Multipresenza: la presenza sociale in realtà virtuale e metaverso

Nella sua connotazione teorica, la presenza nella realtà virtuale si distingue in varie categorie, tra cui la presenza spaziale, la copresenza, la telepresenza, la presenza personale, la presenza ambientale e la presenza sociale. Ci soffermeremo su quest’ultima, in particolare per la sua correlazione con la multipresenza, elemento fondamentale dei mondi virtuali del metaverso.

Le applicazioni social VR consentono di condividere uno spazio virtuale con altri utenti, reali o virtuali che siano, identificati da un avatar 3D. Questa condizione è stata connotata per la prima volta quasi vent’anni fa, quando William R. Sherman, nel suo Understanding Virtual Reality: Interface, Application and Design (William Kauffman, 2003), definì la presenza di più persone nel medesimo ambiente virtuale come ambiente collaborativo della VR.

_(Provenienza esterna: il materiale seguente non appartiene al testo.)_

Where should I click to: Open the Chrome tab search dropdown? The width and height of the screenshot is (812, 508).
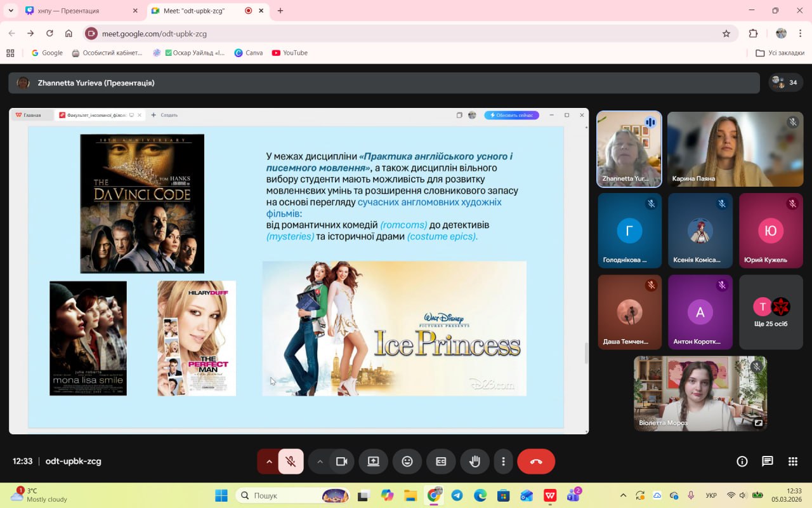(11, 11)
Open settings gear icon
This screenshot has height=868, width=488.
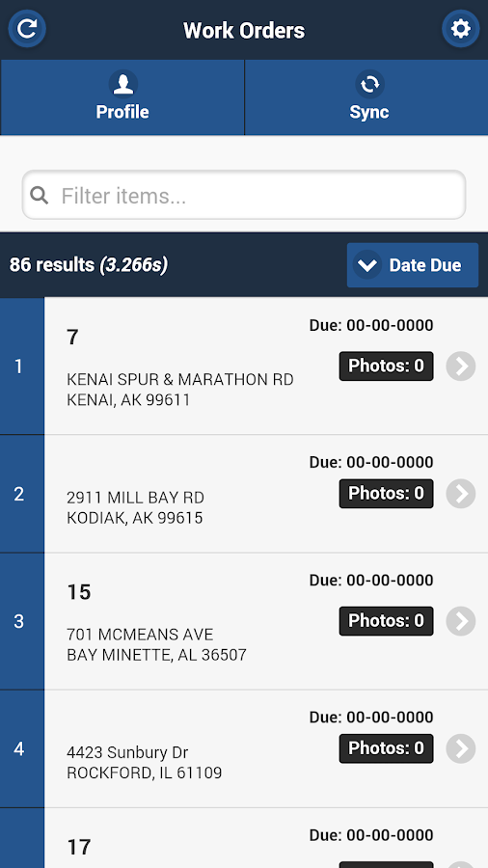coord(460,29)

Le applicazioni in multipresenza rappresentano un potenziale enorme per il metaverso, soprattutto nella sua prospettiva più ambiziosa, una dimensione post web in cui le persone avranno a disposizione tutti gli strumenti necessari per interagire all’interno di autentici spazi virtuali, in maniera estremamente più coinvolgente rispetto a quanto avviene ora nelle web app.

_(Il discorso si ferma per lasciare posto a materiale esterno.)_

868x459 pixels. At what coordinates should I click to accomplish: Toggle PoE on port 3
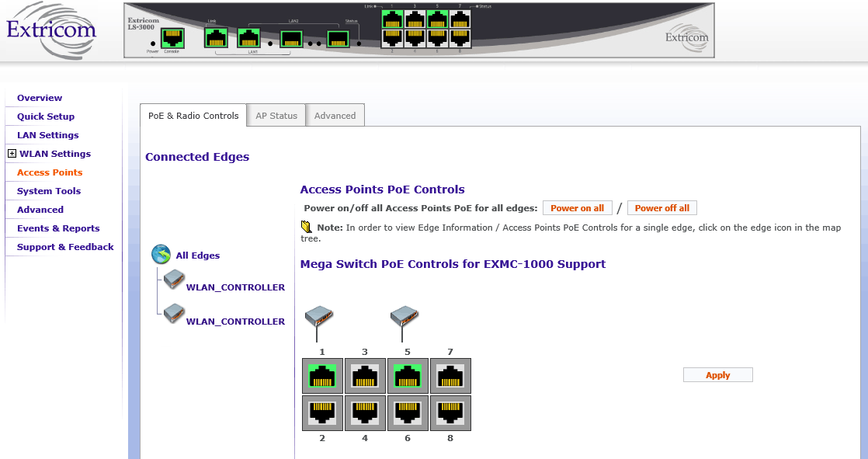pos(365,376)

I concetti descritti sono già rodati in ambiti come il gaming, dove da moltissimi anni il multiplayer rappresenta una componente dominante del business, ma in una condizione non immersiva come quella della realtà virtuale, tecnologia capace di aumentare in maniera esponenziale il livello di coinvolgimento nell’esperienza condivisa nei mondi virtuali.

Nel quadro evolutivo del metaverso, ci attende un lungo percorso di maturazione tecnologica ed esperienziale, in cui rientra sin d’ora a pieno titolo anche la realtà aumentata. La presenza risulta particolarmente enfatizzata nella condizione interamente digitale della realtà virtuale, ma gli stessi concetti possono essere estesi alla condizione ibrida di fusione tra mondo reale e mondo virtuale, che coincide con la prima definizione del metaverso.

Oltre il realismo: l’evoluzione tecnologica di realtà virtuale e metaverso

La presenza nella realtà virtuale è senza dubbio una questione di realismo, ma non è soltanto questo. È soprattutto una questione di credibilità dell’esperienza. Questo vale soprattutto nella condizione totalmente distopica, in cui il mondo virtuale sostituisce del tutto la percezione del mondo fisico.

Un mondo virtuale gode di regole proprie, che devono rivelarsi del tutto coerenti, anche in un contesto fantasy, visivamente distante al realismo a cui siamo abituati. È sufficiente un solo dettaglio fuori posto per far crollare la credibilità dell’insieme.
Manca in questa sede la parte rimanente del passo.